(Supplied data Opens)
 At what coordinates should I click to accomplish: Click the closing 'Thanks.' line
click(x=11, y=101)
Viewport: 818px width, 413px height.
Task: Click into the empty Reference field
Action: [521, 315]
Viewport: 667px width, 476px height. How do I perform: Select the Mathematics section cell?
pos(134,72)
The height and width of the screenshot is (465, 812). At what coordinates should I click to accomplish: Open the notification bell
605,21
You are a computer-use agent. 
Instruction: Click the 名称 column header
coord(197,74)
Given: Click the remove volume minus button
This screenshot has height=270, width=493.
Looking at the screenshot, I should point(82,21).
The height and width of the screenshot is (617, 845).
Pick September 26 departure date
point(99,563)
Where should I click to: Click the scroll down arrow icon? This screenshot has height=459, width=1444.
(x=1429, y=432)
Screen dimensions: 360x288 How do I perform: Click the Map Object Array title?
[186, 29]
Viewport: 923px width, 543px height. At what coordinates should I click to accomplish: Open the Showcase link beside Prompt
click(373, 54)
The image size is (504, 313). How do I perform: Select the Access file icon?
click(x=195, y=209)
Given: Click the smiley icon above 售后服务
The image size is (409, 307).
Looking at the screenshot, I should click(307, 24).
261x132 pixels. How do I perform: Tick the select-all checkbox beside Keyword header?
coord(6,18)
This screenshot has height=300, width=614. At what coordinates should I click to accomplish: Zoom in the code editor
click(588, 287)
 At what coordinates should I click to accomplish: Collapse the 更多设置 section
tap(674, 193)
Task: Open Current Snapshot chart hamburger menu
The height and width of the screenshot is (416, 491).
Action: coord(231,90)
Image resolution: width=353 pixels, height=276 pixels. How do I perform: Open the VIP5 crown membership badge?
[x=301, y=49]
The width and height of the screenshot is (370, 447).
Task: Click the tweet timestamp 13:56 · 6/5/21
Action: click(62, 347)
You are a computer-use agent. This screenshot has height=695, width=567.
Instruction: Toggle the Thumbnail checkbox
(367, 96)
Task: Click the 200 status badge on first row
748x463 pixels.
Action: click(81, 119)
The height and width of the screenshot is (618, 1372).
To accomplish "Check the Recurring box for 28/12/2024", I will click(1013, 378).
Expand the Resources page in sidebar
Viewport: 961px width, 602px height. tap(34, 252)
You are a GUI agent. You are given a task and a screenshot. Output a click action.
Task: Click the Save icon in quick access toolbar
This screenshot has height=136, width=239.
(Supplied data Closes)
→ **Exercise instructions**
Restate the data above exactly, keeping each word as it stands.

→ **Result for this task**
 At what coordinates should I click to accomplish: Click the closing 'Thanks.' line
click(x=11, y=101)
Viewport: 818px width, 413px height.
Task: Click into the empty Reference field
Action: [521, 315]
Viewport: 667px width, 476px height. How do I perform: Select the Mathematics section cell?
pos(134,72)
The height and width of the screenshot is (465, 812). At what coordinates should I click to accomplish: Open the notification bell
605,21
You are a computer-use agent. 
Instruction: Click the 名称 column header
coord(197,74)
Given: Click the remove volume minus button
This screenshot has height=270, width=493.
Looking at the screenshot, I should point(82,21).
The height and width of the screenshot is (617, 845).
Pick September 26 departure date
point(99,563)
Where should I click to: Click the scroll down arrow icon? This screenshot has height=459, width=1444.
(x=1429, y=432)
Screen dimensions: 360x288 How do I perform: Click the Map Object Array title?
[186, 29]
Viewport: 923px width, 543px height. At what coordinates should I click to accomplish: Open the Showcase link beside Prompt
click(373, 54)
The image size is (504, 313). How do I perform: Select the Access file icon?
click(x=195, y=209)
Given: Click the smiley icon above 售后服务
The image size is (409, 307).
Looking at the screenshot, I should click(307, 24).
261x132 pixels. How do I perform: Tick the select-all checkbox beside Keyword header?
coord(6,18)
This screenshot has height=300, width=614. At what coordinates should I click to accomplish: Zoom in the code editor
click(588, 287)
 At what coordinates should I click to accomplish: Collapse the 更多设置 section
tap(674, 193)
Task: Open Current Snapshot chart hamburger menu
The height and width of the screenshot is (416, 491).
Action: coord(231,90)
Image resolution: width=353 pixels, height=276 pixels. How do I perform: Open the VIP5 crown membership badge?
[x=301, y=49]
The width and height of the screenshot is (370, 447).
Task: Click the tweet timestamp 13:56 · 6/5/21
Action: click(62, 347)
You are a computer-use agent. This screenshot has height=695, width=567.
Instruction: Toggle the Thumbnail checkbox
(367, 96)
Task: Click the 200 status badge on first row
748x463 pixels.
Action: click(81, 119)
The height and width of the screenshot is (618, 1372).
To accomplish "Check the Recurring box for 28/12/2024", I will click(1013, 378).
Expand the Resources page in sidebar
Viewport: 961px width, 602px height. tap(34, 252)
You are a GUI agent. You are given a task and a screenshot. Output a click action.
Task: Click the Save icon in quick access toolbar
This screenshot has height=136, width=239.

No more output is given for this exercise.